LOT 134

BCSFA CGP
1871 - 1945
Canadian

Cottage, St. Efflam
oil on board, circa 1911
signed
20 x 26 1/2 in, 50.8 x 67.3 cm

Estimate: $225,000 - $275,000 CAD

Preview at: Heffel Toronto – 13 Hazelton Ave

PROVENANCE
Dominion Gallery, Montreal
Acquired from the above by a Private Collection, Winnipeg, 1948
By descent to a Private Collection, Ontario
Fine Canadian Art, Heffel Fine Art Auction House, November 24, 2005, lot 19
Private Collection, Vancouver
Fine Canadian Art, Heffel Fine Art Auction House, May 23, 2007, lot 76
The Art Emporium, Vancouver
Private Collection, Nova Scotia

LITERATURE
Emily Carr, Growing Pains: The Autobiography of Emily Carr, 1946, page 222 in 1966 edition


When Emily Carr traveled to France in 1910, her main artistic contact there was Henry William Phelan Gibb, an English artist living and working in Paris. In the spring of 1911, after taking painting classes with Gibb in Crécy-en-Brie, she accompanied Gibb and his wife to Brittany. They stayed and sketched for several months in the little town of St. Efflam. Carr did not have a studio there and so painted directly from the subject. Her painting routine was to be in the fields or woods by eight in the morning, back to the hotel for a midday break, and then out again until dark.

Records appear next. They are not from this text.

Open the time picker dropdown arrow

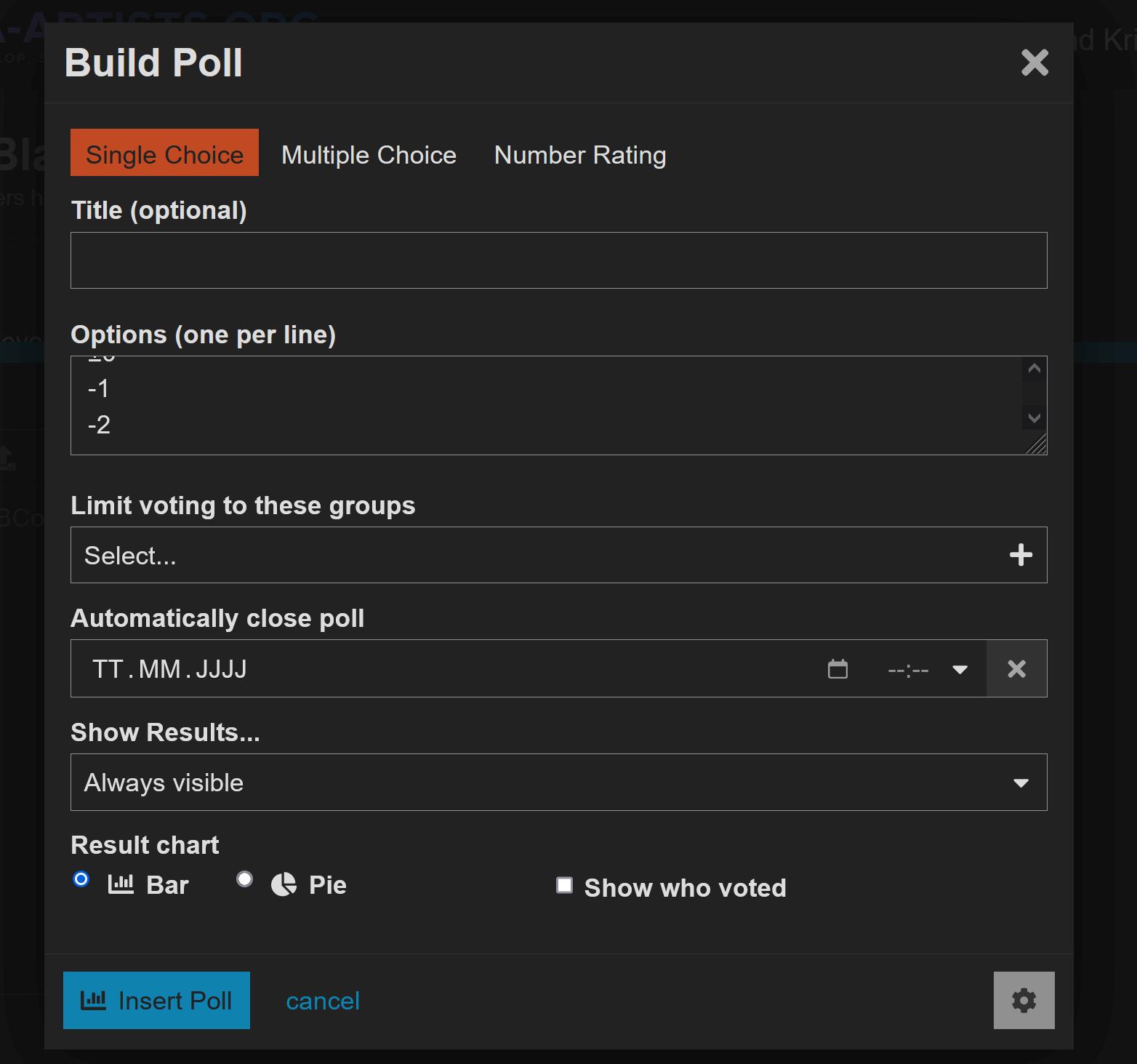[x=960, y=670]
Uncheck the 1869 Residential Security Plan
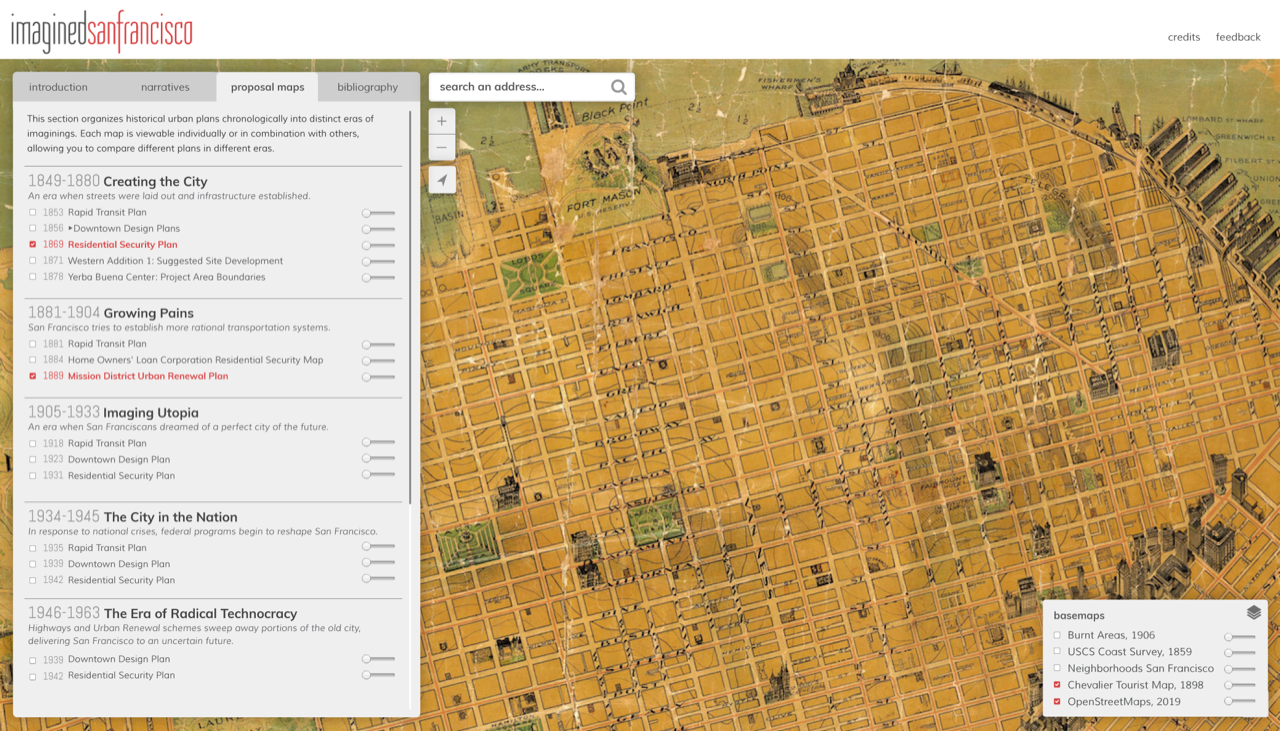1280x731 pixels. (x=33, y=244)
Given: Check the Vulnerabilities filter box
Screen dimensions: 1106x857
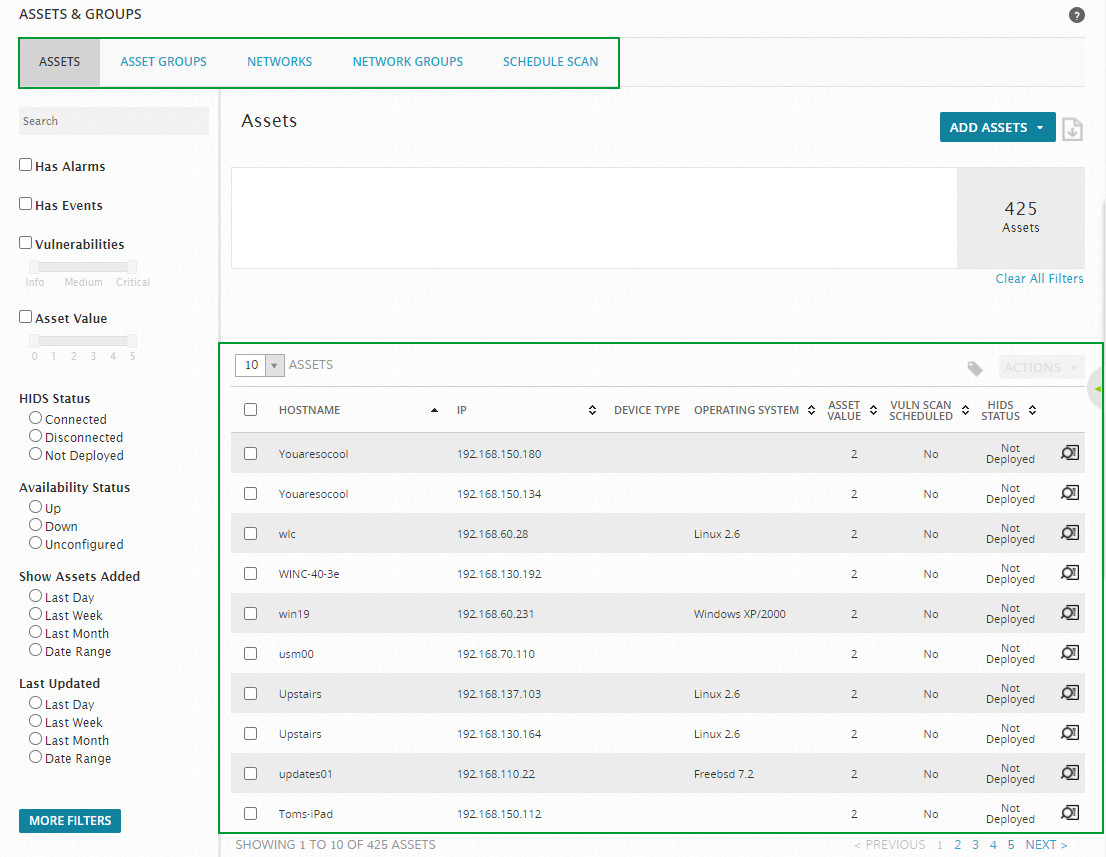Looking at the screenshot, I should click(25, 243).
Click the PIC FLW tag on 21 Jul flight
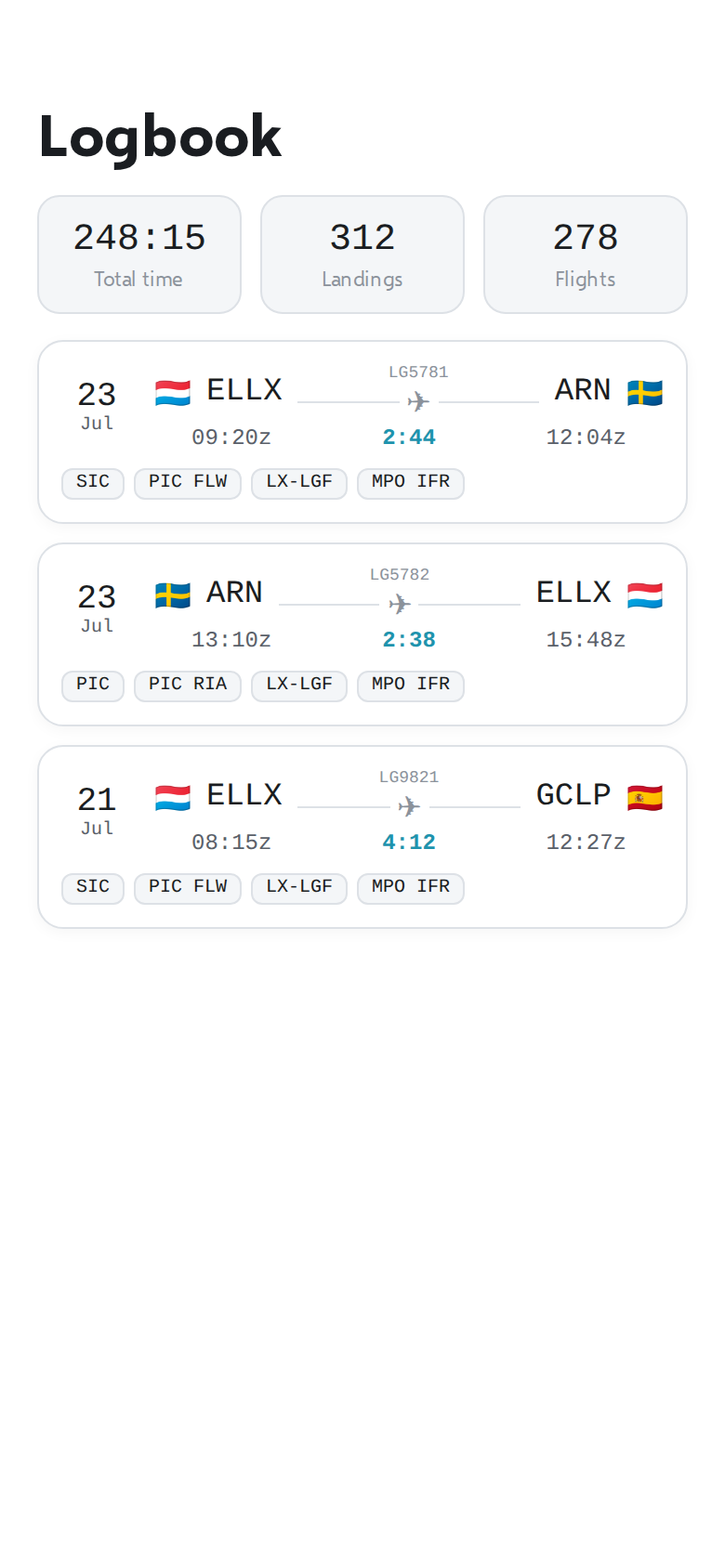 (188, 888)
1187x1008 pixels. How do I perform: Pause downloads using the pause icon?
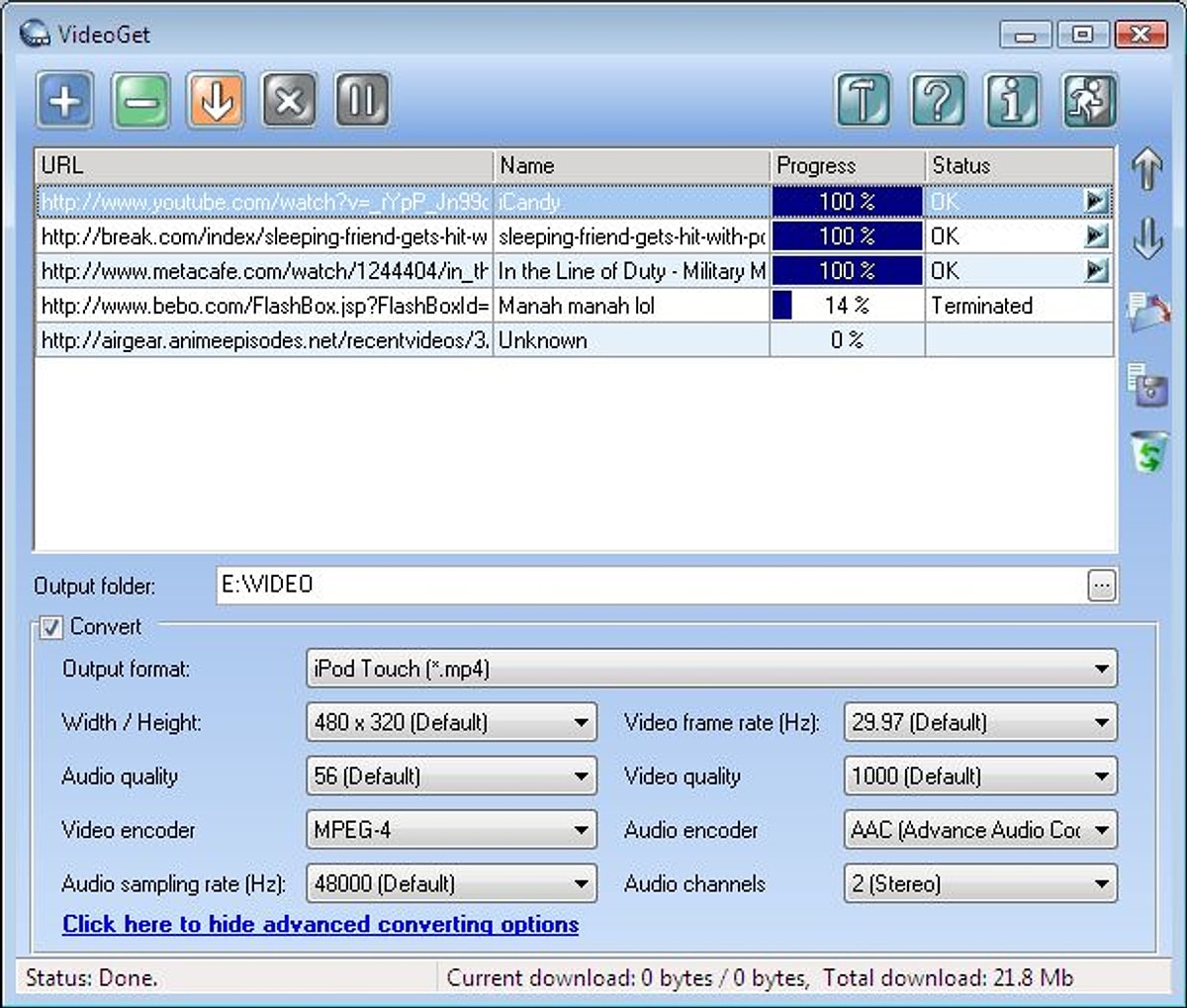click(362, 99)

Carr, although she could not speak French, admired the warmth and spirit of the villagers and found herself a part of their life. She was also quite interested in the architecture of the towns. It is possible that this scene is the one that she described in her book Growing Pains:

There was an aloof ridge of land behind the village of St. Efflamme [sic]. I climbed it often. On the top stood three cottages in a row and one stable. Two of the cottages were tight shut, their owners working in the fields. In the third cottage lived a bricklayer and his family. The woman was always at home with her four small children. They ran after her like a brood of chicks. The children sat around me as I worked; always little Annette, aged four, was closest, a winsome, pretty thing, very shy. I made the woman understand that I came from Canada and would soon be returning. She told the children. Annette came very close, took a corner of my skirt, tugged it and looked up beseeching.

The mother said, “Annette wants go you Canada.”
I put my arm round her. With wild crying the child suddenly broke away, clinging to her mother and to France.

During this time Carr developed a vocabulary of bright, Post-Impressionist colour and the approach to landscape that was to serve her well upon her return to Canada. Thanks to a freeing of her colour palette from naturalism, she was able to express herself more brilliantly. The handling of colour, light and the paint itself achieves a new freedom in these works and established Carr as an artist of consequence. Her work also developed a sense of movement not evident in her earlier oils. Cottage, St. Efflam is a magnificent large work for this period (the scale adding to its rarity); its vivid green foliage, soft pastel houses, and rich blue and purple tones make it a fine example of Carr’s fresh focus on light and colour. This work expresses Carr’s new-found confidence as a painter, which allowed her to return to Canada and produce her equally brilliant 1912 canvases of First Nations subjects.

A facsimile of the original invoice, dated December 2, 1948, from Dominion Gallery, 1448 Saint-Catherine Street West, Montreal, is included with this work.